Distinction

Le physicien genevois Nicolas Gisin reçoit le prestigieux Prix Marcel-Benoist

Le prix scientifique Marcel Bernoist 2014, aussi appelé «Nobel suisse» et doté de 50 000 francs, a été décerné à Nicolas Gisin, professeur de physique à l’Université de Genève. Le lauréat est reconnu comme un des fondateurs de la recherche en mécanique et cryptographie quantiques.

Le prix scientifique Marcel Bernoist 2014, aussi appelé «Nobel suisse» et doté de 50 000 francs, a été décerné à Nicolas Gisin, professeur de physique à l’Université de Genève. Le lauréat est reconnu comme un des fondateurs de la recherche en mécanique et cryptographie quantiques.

Le conseiller fédéral Johann Schneider-Ammann, président de la fondation Marcel Benoist, a reçu le professeur Gisin jeudi à Berne. Il l’a félicité pour cette récompense, a indiqué le Secrétariat d’Etat à la formation, à la recherche et à l’innovation (SEFRI) dans un communiqué.

La physique quantique est un pilier de la physique moderne. Elle cherche à mieux comprendre la structure fondamentale du monde physique au niveau des atomes et des molécules et permet d’expliquer par exemple le rayonnement laser, la microélectronique et la supraconductivité. Les travaux théoriques et expérimentaux de Nicolas Gisin ont donné des impulsions déterminantes au développement de ce champ de recherche.

Le professeur travaille depuis les années 1970 sur la physique quantique. Dans les années 1990, il a été un des premiers physiciens à comprendre comment transmettre des quantas par des réseaux de fibre optique et à déceler le potentiel considérable de l’application pratique de ce procédé.

Il a réussi à transmettre une clé de cryptage sur une distance de 23 kilomètres à travers des fibres industrielles reliant Genève à Nyon en passant sous le lac. La transmission de cette clé, protégée par les lois de la physique quantique et donc parfaitement aléatoire et confidentielle, a fait entrer la communication quantique dans le monde réel.

En 2006, Nicolas Gisin a démontré la transmission quantique dans les réseaux optiques commerciaux de Swisscom sur des distances de 10 à 100 km. La transmission sur de grandes distances nécessite des relais. A cette fin, il a développé en 2008 avec son groupe de recherche un «répéteur quantique».

L’expérience d’intrication quantique que Nicolas Gisin a réalisée avec succès entre Bernex et Bellevue est alors considérée par la Société Américaine de Physique comme l’un des faits scientifiques marquants du XXe siècle.

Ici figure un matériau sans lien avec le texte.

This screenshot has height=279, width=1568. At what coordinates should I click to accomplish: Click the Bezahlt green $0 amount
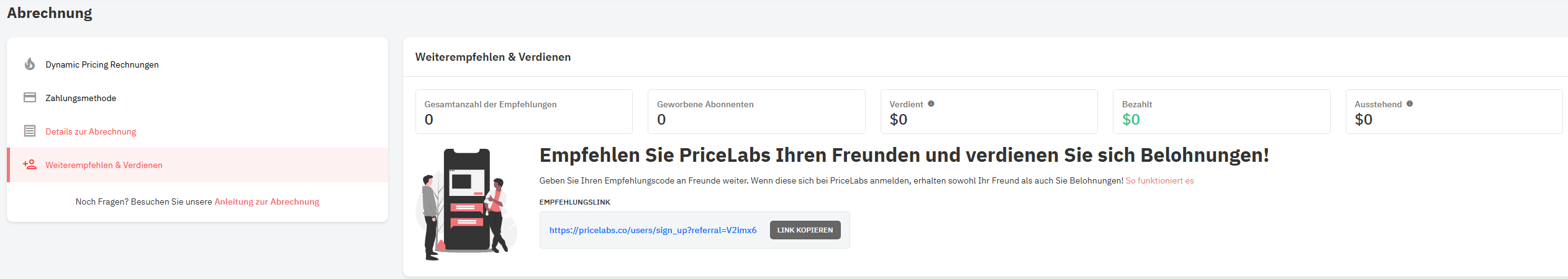coord(1131,120)
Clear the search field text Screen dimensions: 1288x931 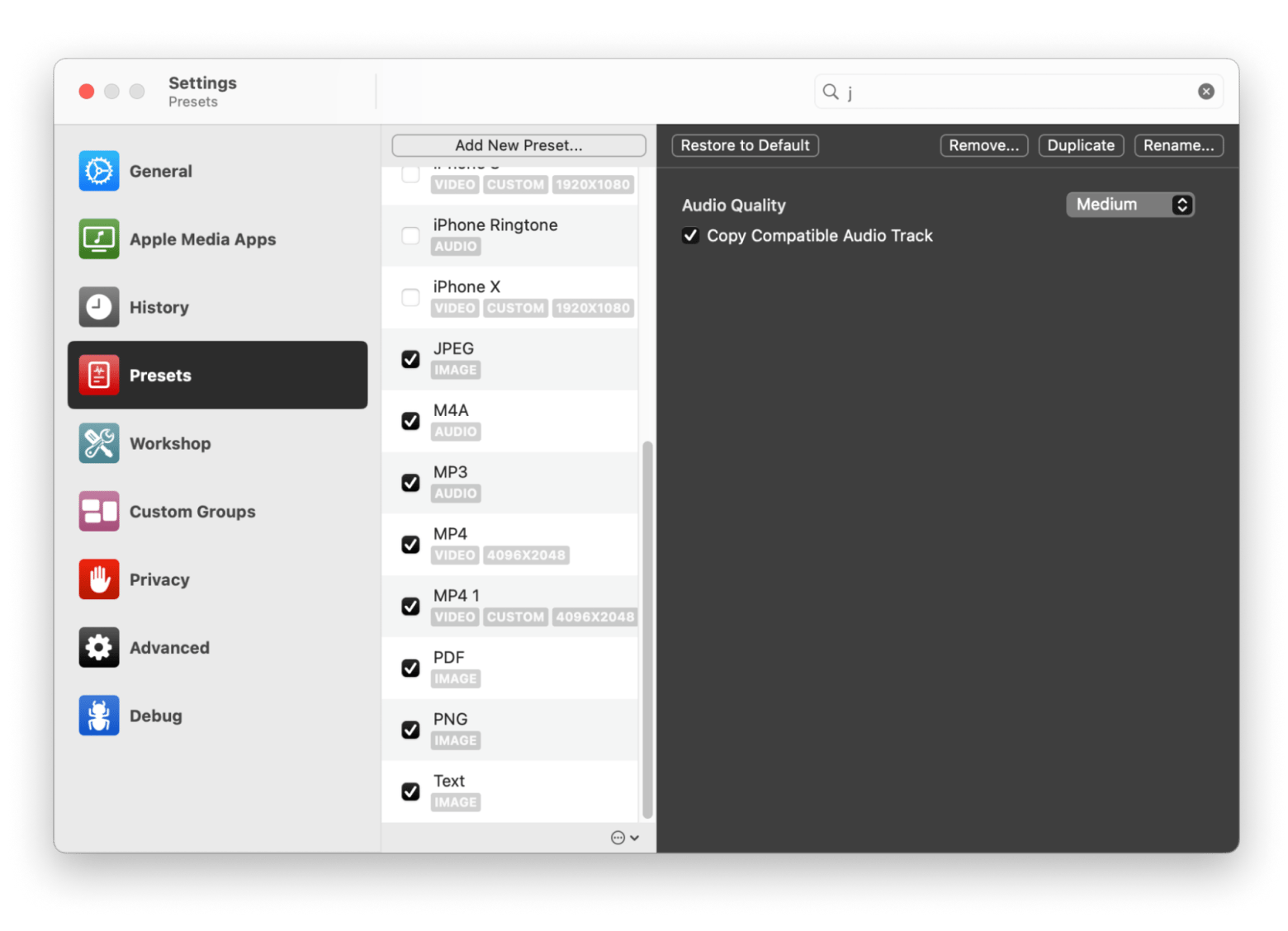point(1205,92)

Ces percées dans la cryptographie quantique ont été citées en 2003 par le Massachusetts Institute of Technology parmi les dix découvertes les plus prometteuses.

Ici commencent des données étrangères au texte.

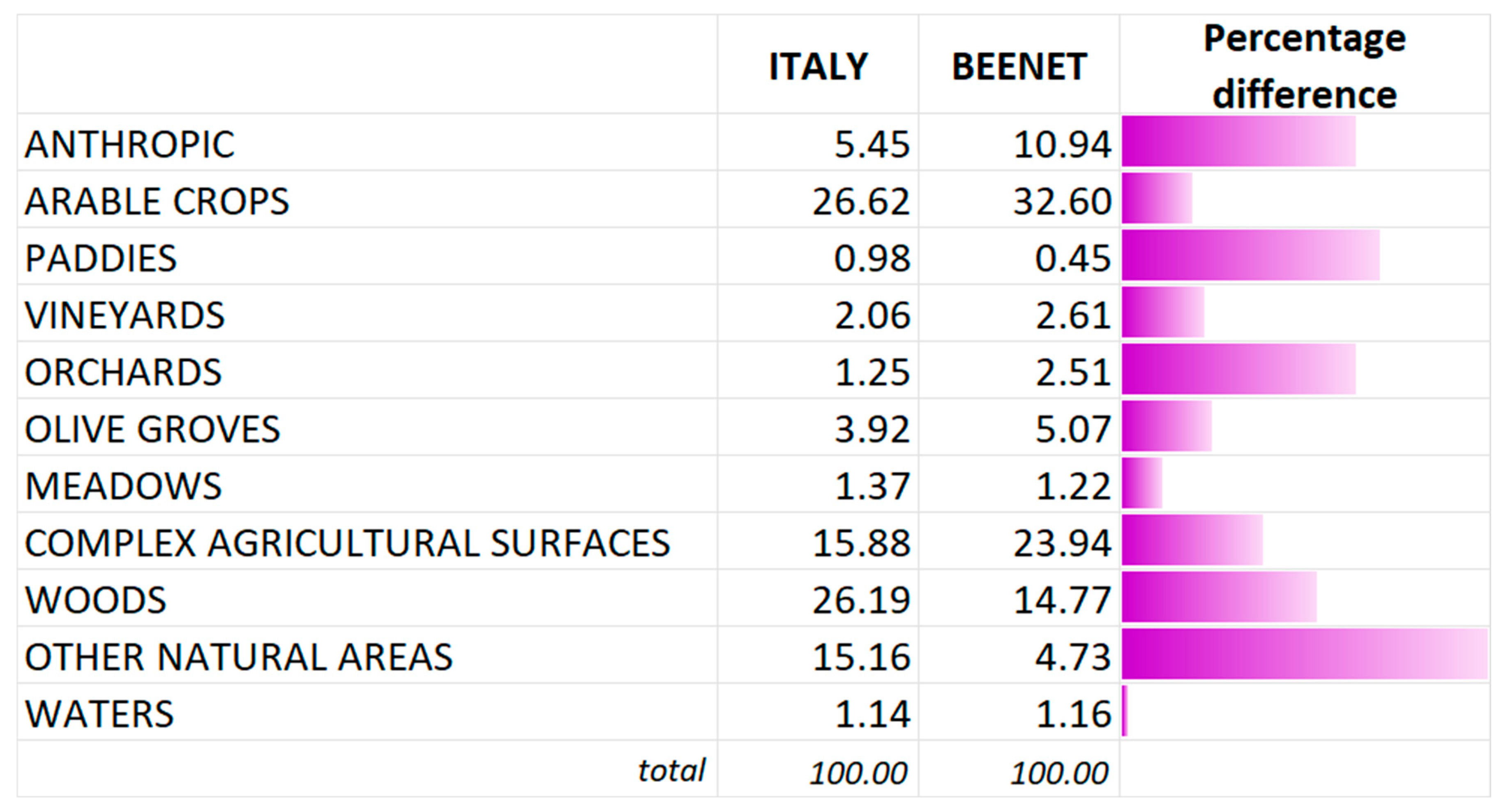The height and width of the screenshot is (812, 1501).
Task: Click the COMPLEX AGRICULTURAL SURFACES label
Action: click(347, 543)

Ses travaux ont valu à Nicolas Gisin plusieurs distinctions internationales, dont le premier Prix John Stewart Bell de l’Université de Toronto en 2009. En 2008 il a obtenu, face à une forte concurrence européenne, un des premiers «Advanced Research Grants» du Conseil européen de la recherche (ERC).

Les travaux menés par Nicolas Gisin ont permis à d’autres équipes de recherche de lui emboîter le pas et d’étendre et développer le champ de recherche. Ses découvertes ne restent pas limitées à la recherche fondamentale mais ont permis à diverses start-up de développer des produits ou services commerciaux, par exemple pour la protection des données.

La cérémonie de remise du Prix Marcel Benoist aura lieu le 29 octobre à l’Université de Genève. Créé en 1920, ce «Nobel suisse» est le plus ancien prix scientifique helvétique. Il distingue chaque année des scientifiques établis en Suisse pour l’importance de leurs travaux et l’incidence de ceux-ci sur la vie humaine. Au cours de l’histoire presque centenaire du prix Marcel Benoist, dix lauréats ont par la suite obtenu le Nobel.

Depuis 2010, la dotation originelle de 100 000 francs a été divisée par deux, les finances de la fondation ayant été mises à mal par la crise financière.